Quoted text

A Bulletproof Culture

By Angelica Wozniak

A map labeled in Polish, showing what appears to be a Kashubian-speaking area in pink, and the surrounding areas in yellow.
Source: Wikimedia Commons
“Cherish the values and the heritage that define your identity”, a notable quote said to the Kashubian people by Pope John Paul II, a quote that deeply resonates within a culture that has been pulled away from prominence and pushed into monotony. Looking back in time, the Kashubs, a people inhabiting Northern Poland in an area near the city of Gdańsk, have both been juggled between Germany and Poland during WWII and have had their culture diluted during post-war Communist times.

During World War II, Poland was struggling to maintain its own identity and language. A whole nation was forced under submission by three different nations wanting more power and land to call their own. Polish and Kashubian were forbidden within what once was the nation of Poland. The consideration of ethnic groups was not a major concern, especially considering the fact that together with the Kashubs, minorities in Poland only constituted a total of 5% of the population during the time of the Second World War, a minimal amount. Therefore, priorities after the war were to try and regain a sense of what it meant to be Polish, with Standard Polish becoming the requirement to be a true Pole. The goal was mono-ethnicity, not cultural diversity, and “Kashubian culture…existed only as a subset of Polish folklore” (Rybińska 138). Discussing minorities was dangerous and considered a taboo, and as Poland was rising from its ashes, Kashubian was beginning to become extinguished.

Near the end of twentieth century, after WWII and Communism, Poland was becoming more modern and urbanized, and inter-generational transmission of Kashubian was on the decline, as the youth of the time were focused on attaining a more successful life. Kashubian started to die out more rapidly, with mostly older generations speaking it. Yet again, it was not considered a priority, and the culture was boiled down to the folkloric memory of farmers and fishermen. Thus, the Kashubs have been stuck in a constant battle contending for the smallest awareness of their dire situation. The Kashubs were fighting for the recognition and support of their culture, their heritage, and most importantly, their identity.

Years later, the Kashubs finally started winning this battle and became “perhaps the most powerful and most active of all Poland’s minority institutions” (Majewicz 154). Currently, there are around 500,000 speakers of Kashubian from Poland to the USA, and even in Canada.

A scan of a printed page showing two columns of text showing dictionary entries in Kashubian.
A Kashubian dictionary. (Source: Wikimedia Commons)

Recorded information
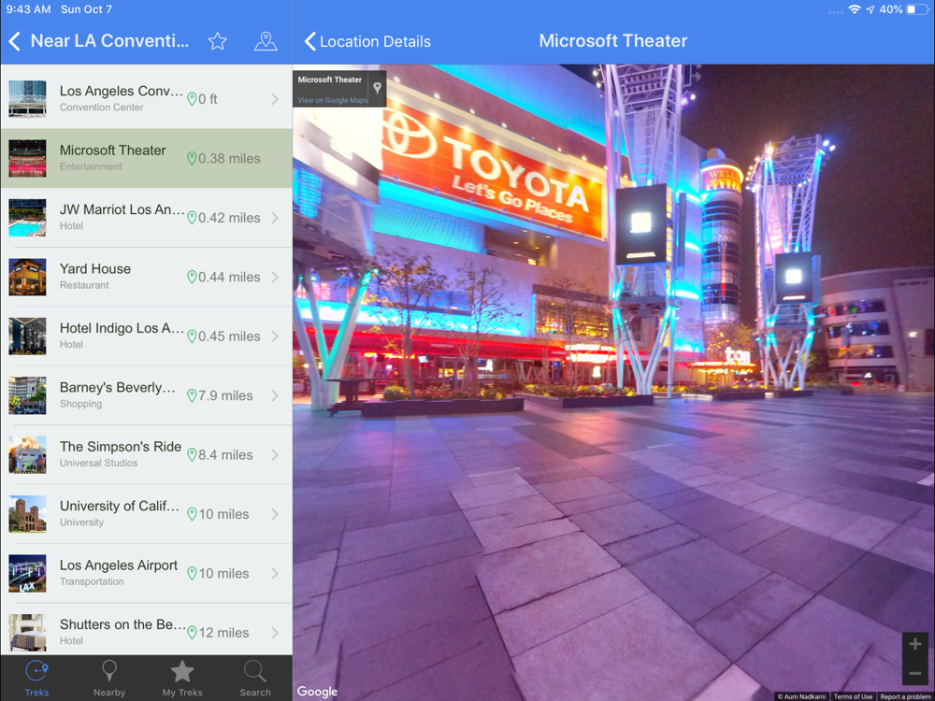Screen dimensions: 935x701
Task: Open the map view icon in header
Action: click(266, 41)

Challenges
A – According to the essay on Kashubian culture, about how many people speak Kashubian today?
B – Print the stretch of the essay on Kashubian culture from "A Bulletproof Culture" through "areas in yellow.".
C – Write what comes next in the essay on Kashubian culture, starting after its last sentence.
You won't need the data for this.

Answers to the exercise
A – Around 500,000.

B –
A Bulletproof Culture

By Angelica Wozniak

A map labeled in Polish, showing what appears to be a Kashubian-speaking area in pink, and the surrounding areas in yellow.

C –
Linguistically, Polish and Kashubian stem from the same language branch (West Slavic). However, when looking at Kashubian one can see the heavy German influence on the language. For instance, the stress on a word falls on the second to last syllable (penultimate stress) in Polish, while in Kashubian the stress tends to land on any syllable. Kashubian stress is variable, and differs between the various dialects of Kashubian. There are also a couple of differences between the Polish and Kashubian alphabets. Kashubian lacks the Polish Ą, Ę, & Ź, and instead has Ã, É, Ë, Ò, Ô & Ù. It does not distinguish (or contrast) the Polish Z, Ż, and Ź. These sounds are more similar to those in German. Kashubian also has a dual form, like Arabic, and it has more vowel contrasts than Polish does. Also, like German, Kashubian keeps its subject pronouns, whereas Polish is a pro-drop language that does not need to explicitly use its subject pronouns. (Znajkowski 23-36). For instance, the sentence ‘I’m going to the store’ can be translated in Polish as: “Ja ide do sklepu’ or in a simpler manner, ‘Ide do sklepu,’ without the first-person pronoun.

Kashubian schools have even been created, with the opening of the first Kashubian secondary school in Brusy and a primary school in Głodnica in 1991. In 2005, there were 100 Kashubian primary schools with 8000 students and growing. Other schools also allow parents to request that their children be enrolled in a course that teaches Kashubian for three hours a week. Interestingly enough, Kashubian has found its way to the university level, where students who are studying Polish philology are required to take a course on Kashubian.

In terms of power in government, the first Kashubian Congress fell apart in the 1950s. A second Kashubian Congress was thus established in June of 1992 in Gdańsk called “The Future of the Kashubs”, which organizes weekly events to help with the upkeep of the culture.

The Catholic Church has also begun to support and even promote the Kashubian language by holding services in Kashubian and translating both the New and Old Testaments of the Bible.

Kashubian has even become a protected regional language thanks to the National and Ethnic Minorities and Regional Language Act implemented by the Polish government, as well as Poland having ratified the European Charter for Regional and Minority Languages in 2009.

This is without mentioning that hundreds of books have been published in Kashubian thanks to the Kashubian-Pomeranian Society, which includes handbooks that have been written about Kashubian orthography and grammar and Kashubian dictionaries that have been published as well.

Most importantly, the Kashub youth are using the language to shape their identities. They are no longer avoiding and forgetting their language and their roots. Instead, they are promoting it by making it a part of who they are; a part of their identity. There is still much work that needs to be done and much maintenance that needs to be upheld to make sure the Kashubian language stays strong. However, it is worth noting that if the Kashubs can push through years of obstacles, then they can bring their language and their culture back from the shadows of mono-ethnicity. The Kashubs will not let themselves be dissolved into folkloric myths again. This bulletproof culture will thrive and promote diversity. It will fight as valiantly as its nation once did to reclaim its spot in the world.

Kuloodporna Kultura


The Lord's Prayer in Kashubian, in black text on a tan background, with yellow, green, and red geometric designs in the margins.
The Lord's Prayer in Kashubian
(Source: Wikimedia Commons)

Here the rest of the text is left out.